## Notebook 3: Advanced Feature Engineering - Elo Ratings

In Notebook 2, we calculated standard tennis statistics (z.B., serve %, recent form). In this notebook, we introduce Elo Ratings, a system originally designed for Chess but highly predictive in tennis.

### What is Elo?
Originally designed for Chess, Elo is a system that calculates the relative skill levels of players in zero-sum games.
- ATP Rankings vs Elo:
    - ATP Rankings are based on how far you go in a tournament. 
    - Elo is based on who you beat. 
    - Hence, beating the World No. 1 yields more points than beating the World No. 100.
- The Zero-Sum Rule: 
    - If Player A gains 10 points, Player B loses 10 points. 
    - This keeps the system slightly inflation-proof.

### Our Approach
We maintain two different types of Elo ratings.
- Overall Elo: A single rating representing general strength.
- Surface Elo: Separate ratings for Hard, Clay, and Grass. This is crucial for tennis (z.B., Nadal's Clay rating is historically much higher than his Grass rating).

In this notebook, we load two datasets:
- df_clean: The raw history (1 row per match). We use this to calculate Elo to avoid double-counting.
- df_featured: The training data (2 rows per match). We will merge the calculated ratings into this file.


In [28]:
import pandas as pd
import numpy as np
import time

# Display settings to see all columns
pd.set_option('display.max_columns', None)

# 1. Load the CLEAN dataset (1 row per match)
# We calculate the running Elo history on this file because it represents the timeline perfectly.
# Using the "doubled" dataset would cause us to update the ratings twice per match (bad).
df_clean = pd.read_csv('master_data_cleaned.csv')
df_clean['tourney_date'] = pd.to_datetime(df_clean['tourney_date'])

# Sort chronologically
# We need to calculate ratings in the correct order of time.
# Added 'tourney_id' to the sort for perfect deterministic ordering
df_clean = df_clean.sort_values(by=['tourney_date', 'tourney_id', 'match_num']).reset_index(drop=True)
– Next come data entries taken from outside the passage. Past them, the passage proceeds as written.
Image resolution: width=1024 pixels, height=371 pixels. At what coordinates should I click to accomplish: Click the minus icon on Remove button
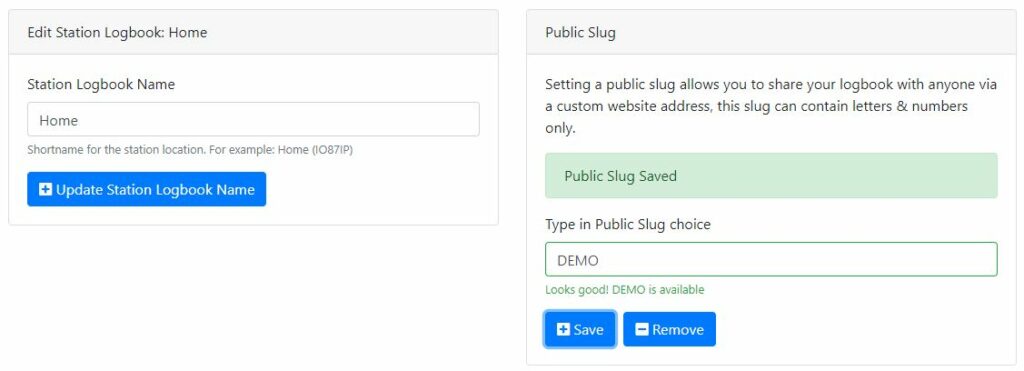(x=642, y=329)
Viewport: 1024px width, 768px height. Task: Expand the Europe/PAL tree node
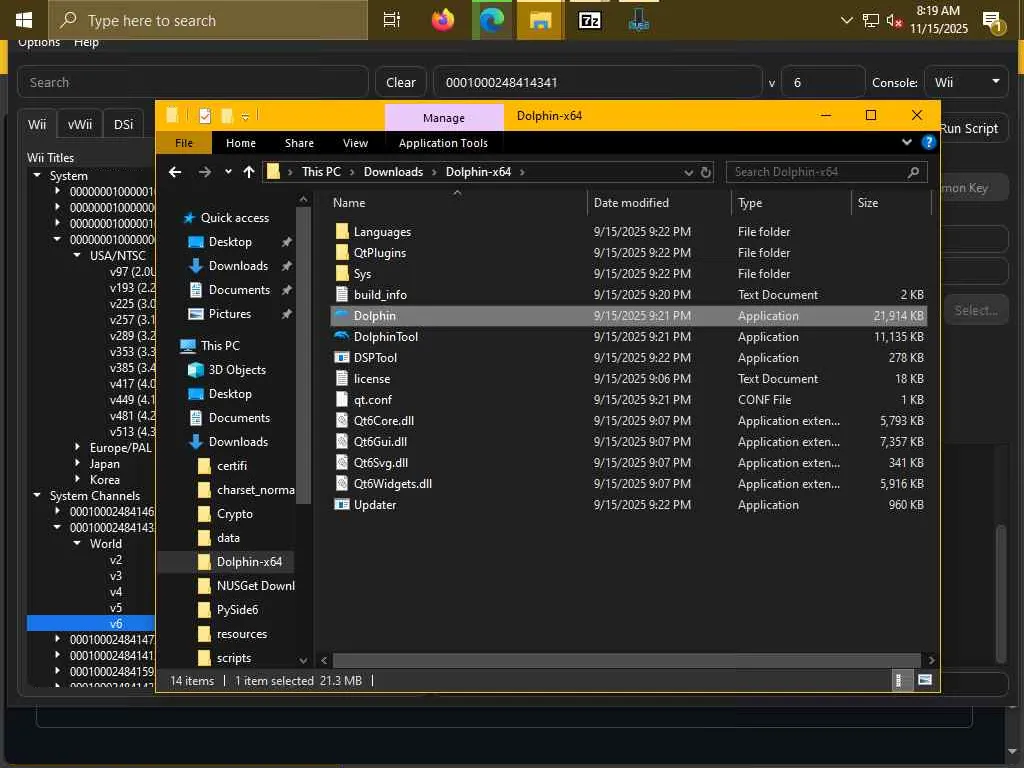79,448
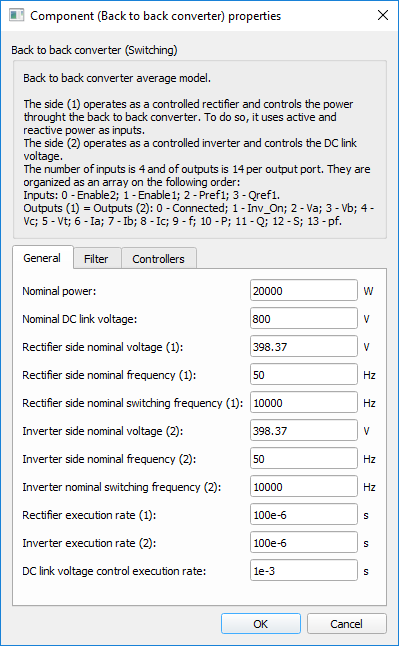This screenshot has width=399, height=646.
Task: Click the Nominal DC link voltage field
Action: click(x=303, y=319)
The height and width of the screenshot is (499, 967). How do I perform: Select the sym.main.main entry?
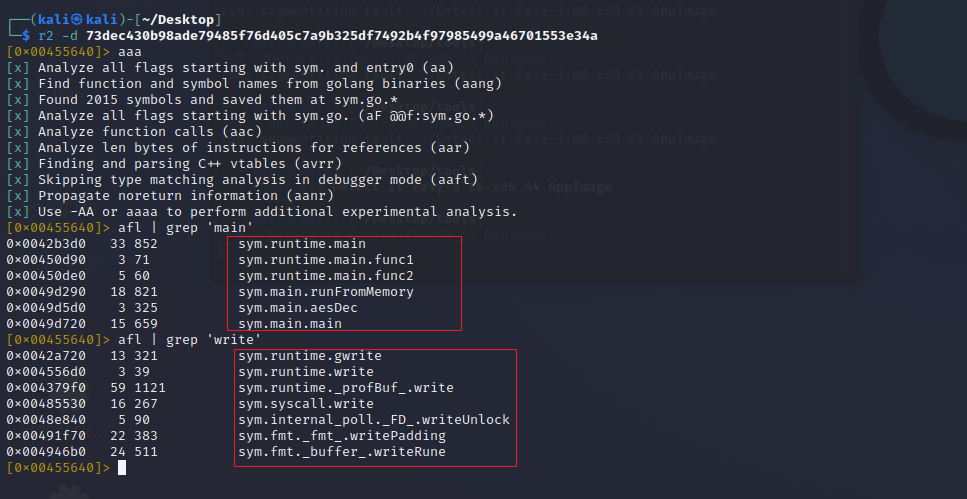289,323
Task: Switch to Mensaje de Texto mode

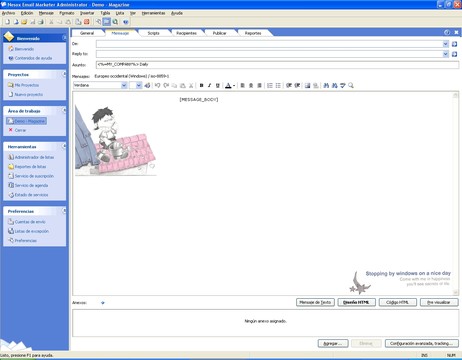Action: pyautogui.click(x=315, y=302)
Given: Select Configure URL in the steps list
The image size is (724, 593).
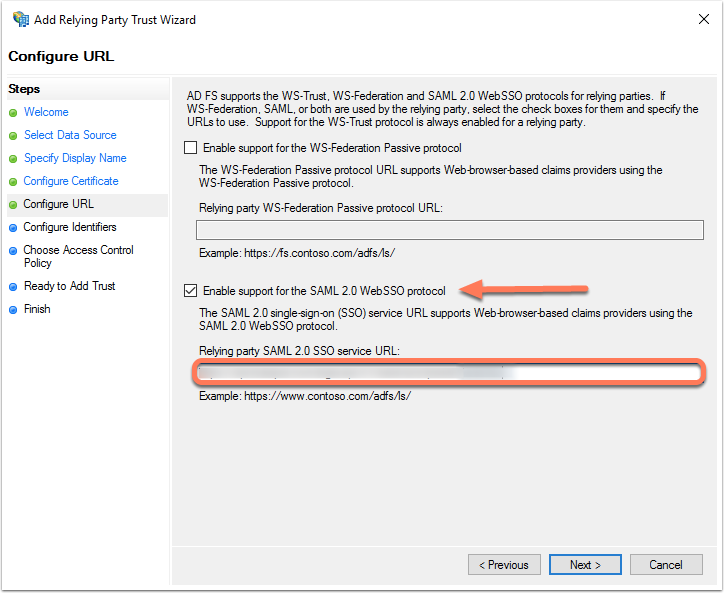Looking at the screenshot, I should pyautogui.click(x=58, y=204).
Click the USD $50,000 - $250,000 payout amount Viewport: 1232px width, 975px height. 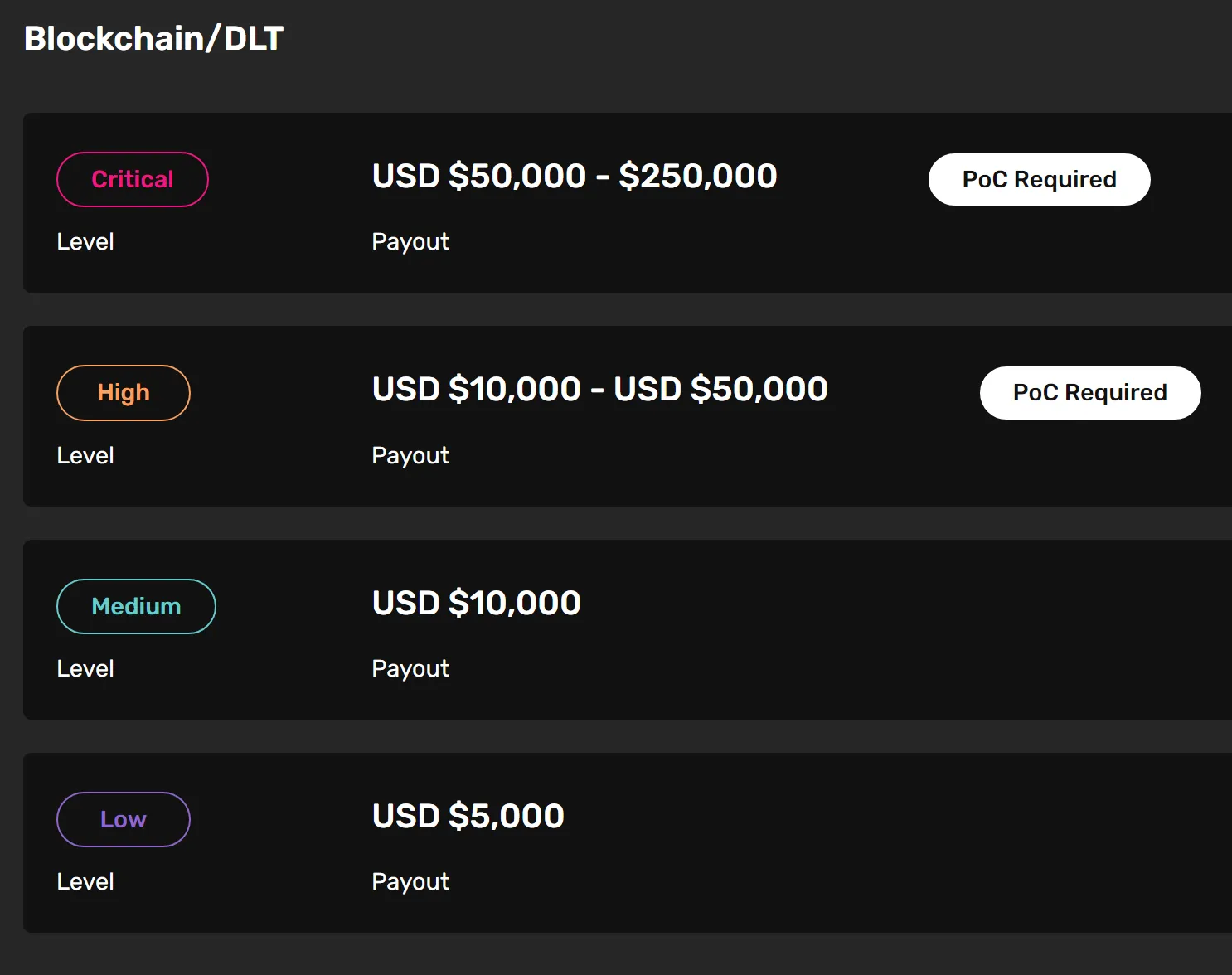[574, 176]
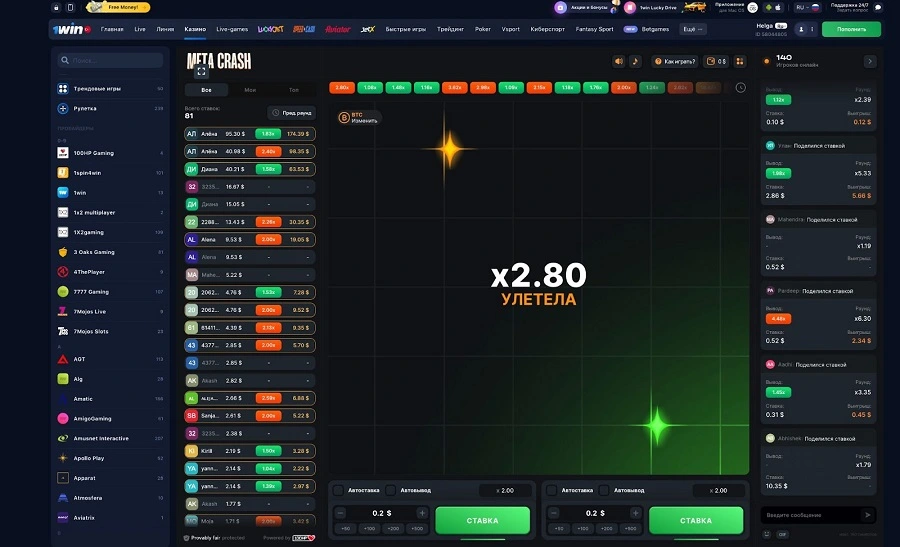This screenshot has width=900, height=547.
Task: Switch to the Мои bets tab
Action: coord(250,90)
# 2. Load the FEATURED dataset (2 rows per match)
# This is our target. We will deposit the calculated ratings into this file at the end.
df_featured = pd.read_csv('master_data_featured.csv')
df_featured['tourney_date'] = pd.to_datetime(df_featured['tourney_date'])

print(f"Loaded Clean Data (Calculation Source): {len(df_clean):,} matches")
print(f"Loaded Featured Data (Merge Target): {len(df_featured):,} rows")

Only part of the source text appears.